We spent the last couple of nights at the Wuyi Scenic area, popular with domestic tourists even then.







 

Another lengthy train journey took us to the provincial capital, Fuzhou. 

On the the 9th floor of our oh-so-modern hotel, we were woken by the swaying of the building. An earthquake.  After an hour of standing in the chilly car park, we disregarded some minor cracks in the plaster and went back inside.  (Happily for us, there were no serious injuries damage in Fuzhou, the quake epicentre was across the Taiwan Strait, near Taipei).


We caught an early morning flight back to HK, after a week packed with things to remember.  


15 Jun 2022

Po Yang NNR, Jiangxi Province - December 1989 ( a “Part III”)

Po Yang National Nature Reserve Headquarters at Wu Cheng, Jiangxi

I developed this roll of Ilford FP4 at home, soon after our return to HK from Po Yang Lake National Nature Reserve, (Jiangxi Province) at the end of 1989.


The wildlife shots come over better (obviously !) on the slide film I used, and an account of our trip in living colour is here. And Part II is here.


But, one camera body, one kind of film, one day in the fresh air.


Mike Turnbull and one of the Reserve Staff

At the end of December floodplains of the Yangtze River seemed cold and windswept, even though Nanchang, Jiangxi’s capital was a short flight from Kai Tak.  


So, on the pretence that black-and-white may have captured the grey atmosphere of the area well, here are a few shots.

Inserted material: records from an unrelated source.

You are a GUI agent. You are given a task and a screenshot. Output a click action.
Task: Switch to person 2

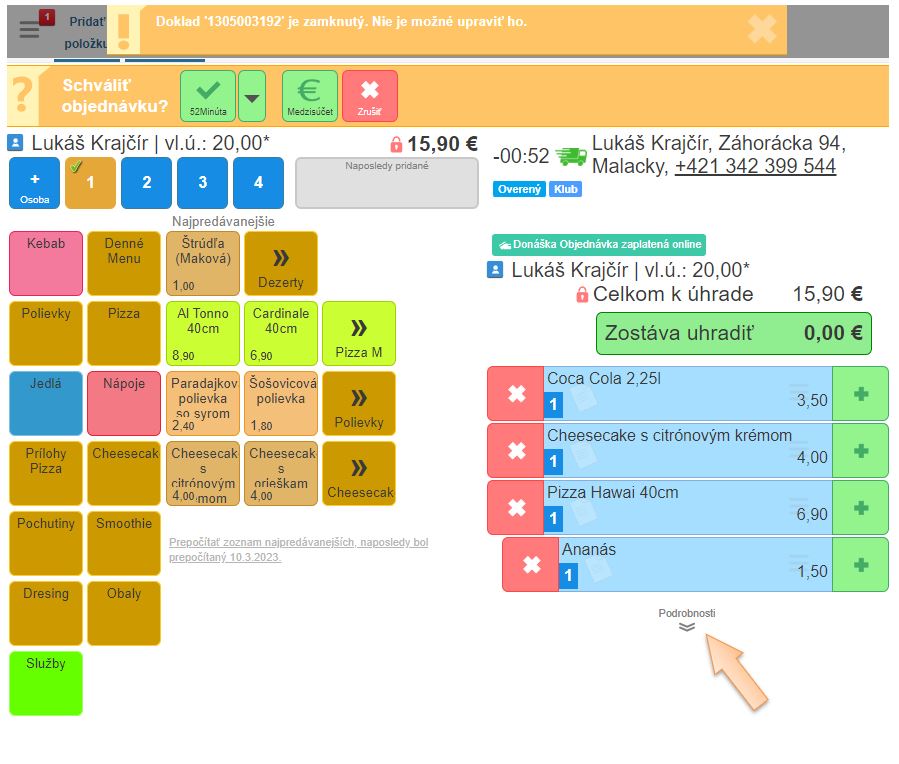pyautogui.click(x=146, y=183)
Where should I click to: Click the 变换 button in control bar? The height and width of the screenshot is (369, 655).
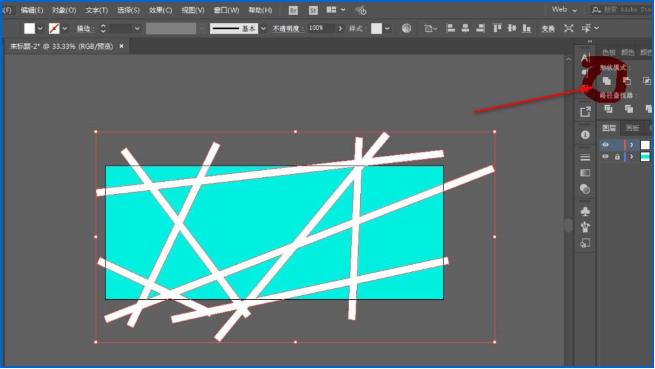click(548, 28)
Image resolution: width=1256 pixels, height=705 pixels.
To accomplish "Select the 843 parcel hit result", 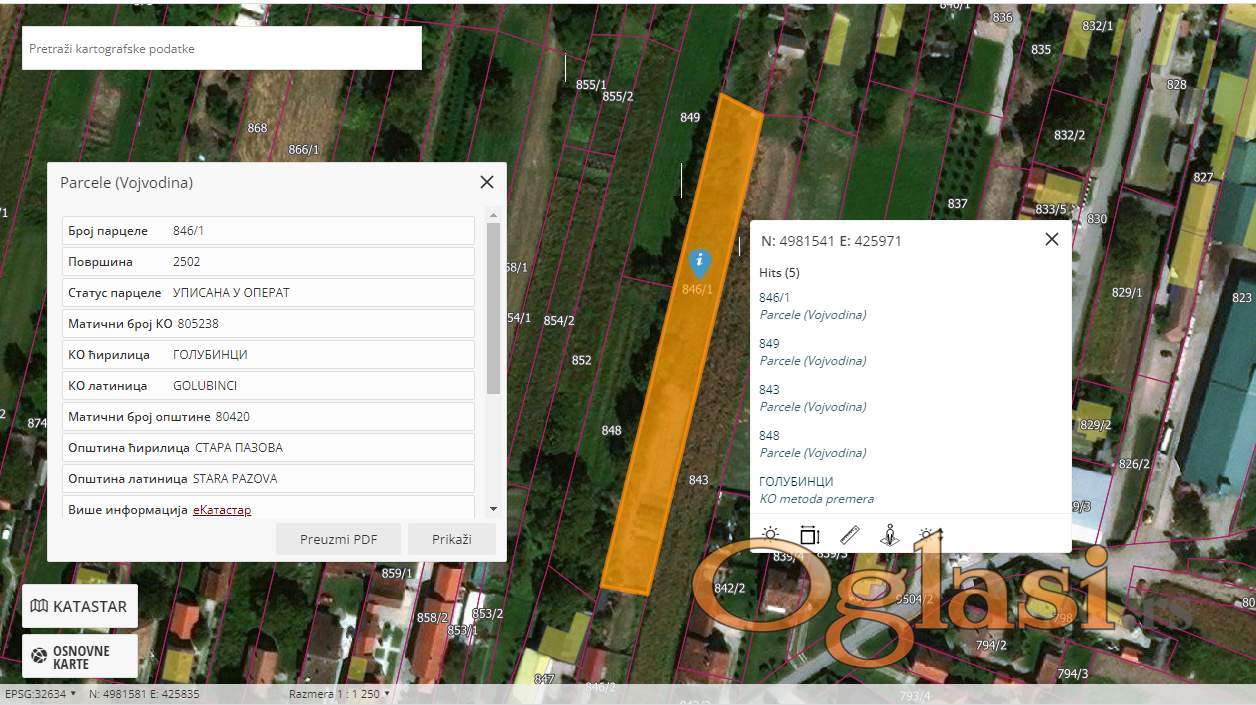I will (769, 390).
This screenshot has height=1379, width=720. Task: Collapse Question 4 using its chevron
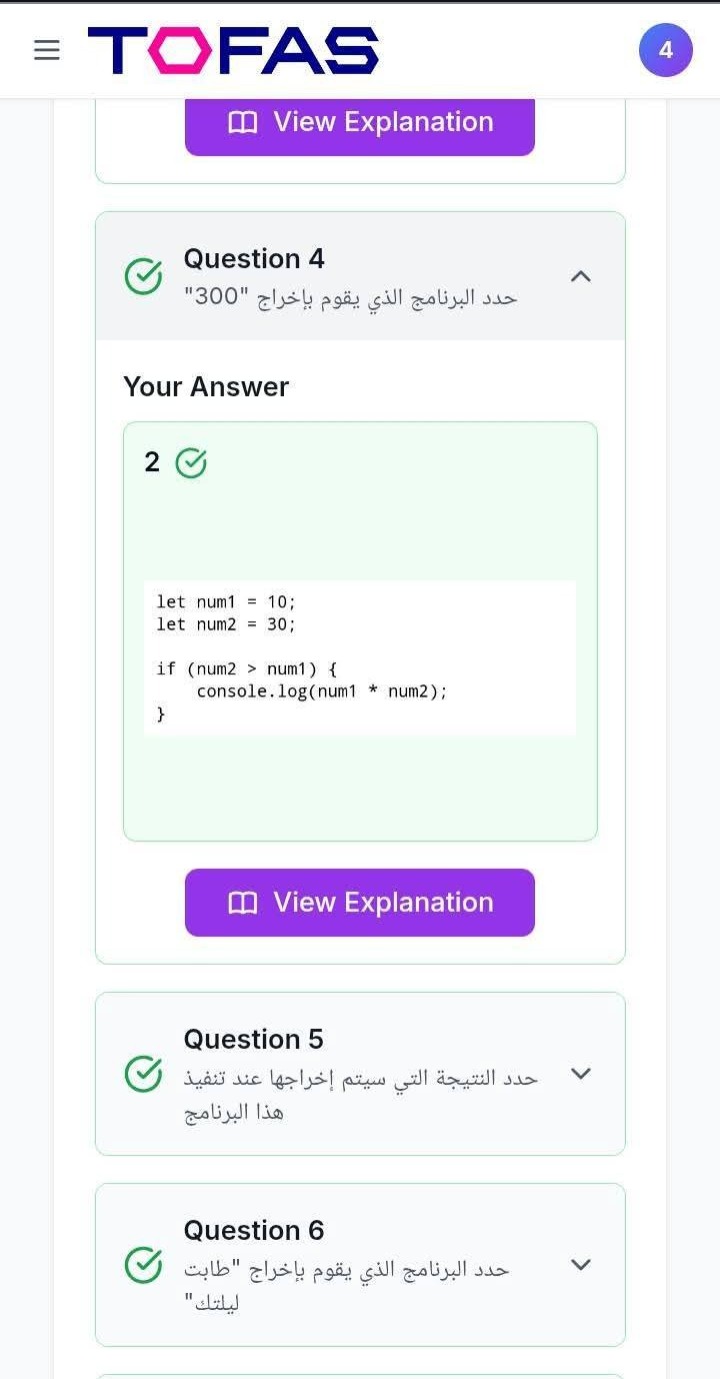click(581, 276)
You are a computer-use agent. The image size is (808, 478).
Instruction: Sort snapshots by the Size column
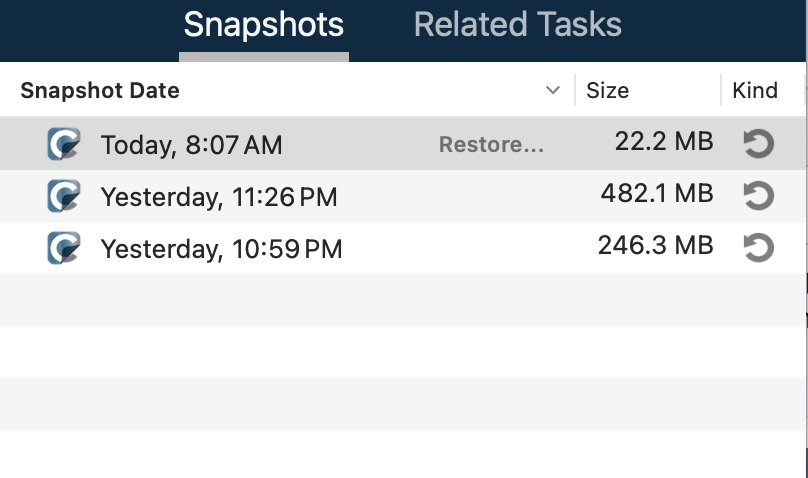[608, 91]
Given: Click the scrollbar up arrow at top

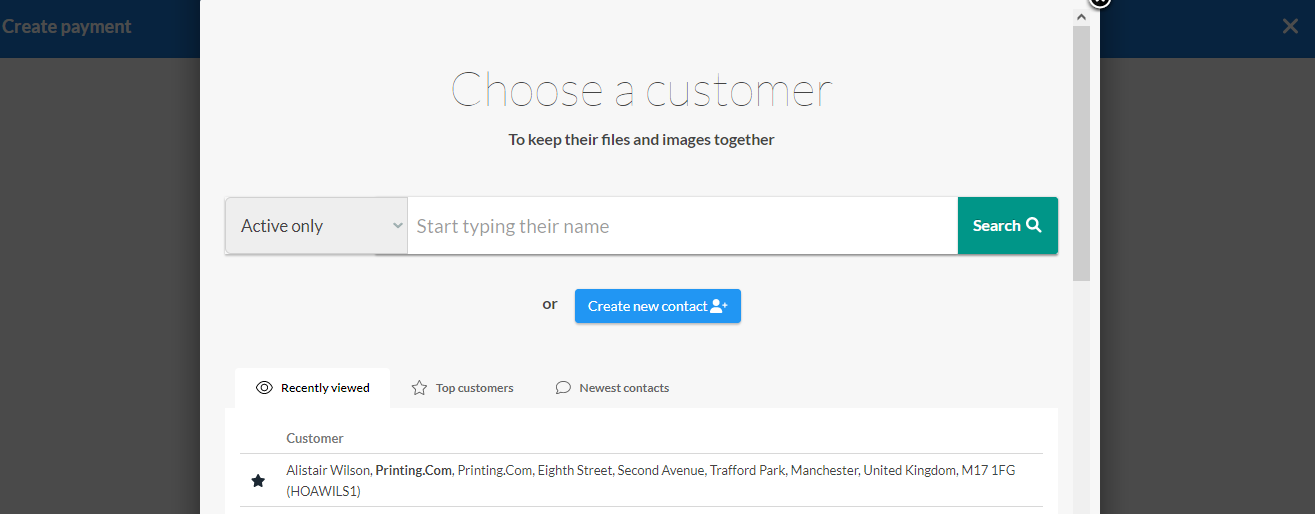Looking at the screenshot, I should pyautogui.click(x=1081, y=16).
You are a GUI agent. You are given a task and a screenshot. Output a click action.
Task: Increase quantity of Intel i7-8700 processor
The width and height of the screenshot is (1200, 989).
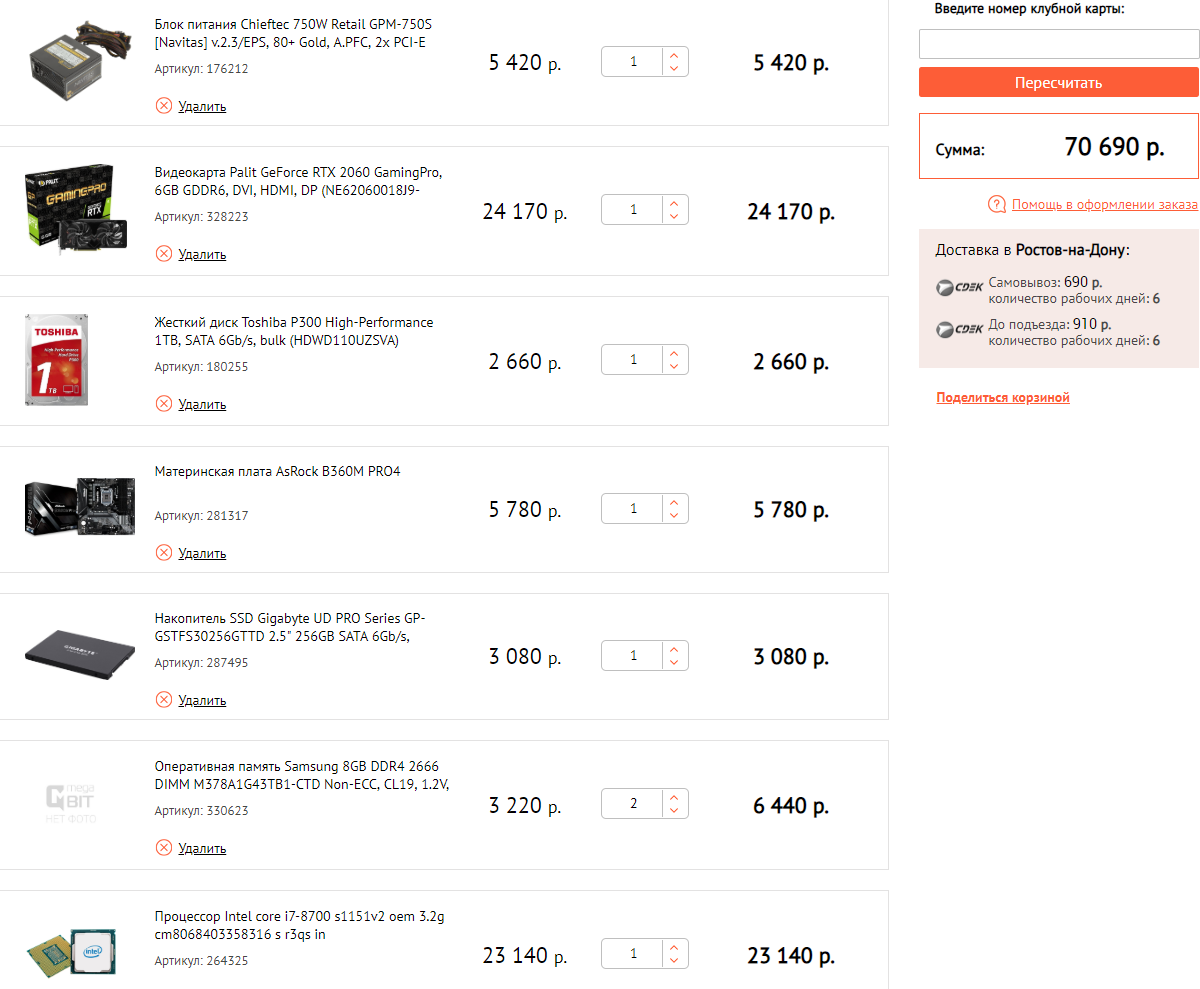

We were mindful that many of the places we walked would be inundated in eastern China’s hot and wet summers.  



Siberian Cranes

Siberian Cranes, with White-naped Cranes (rear) and Swan Geese (front)




An extensive area of sand dunes, with horizons disappearing in the winter hazes, provided an other-worldly scene. 


Not many birds out there, as it turned out.








miles and miles of sand...



A boat-ride back to Wu Cheng was welcome after a long hike over the dunes !



Back at Wu Cheng town I was intrigued to see people digging away in narrow trenches, and coming up with lintel stones, and other pieces of carved masonry.


The Japanese Air Force had bombed the boatyards and warehouses of Wu Cheng during World War Two. Among the remains of the many ruined buildings, some enterprising recovery and re-cycling was under way.






Some shots from just one memorable day of China birding.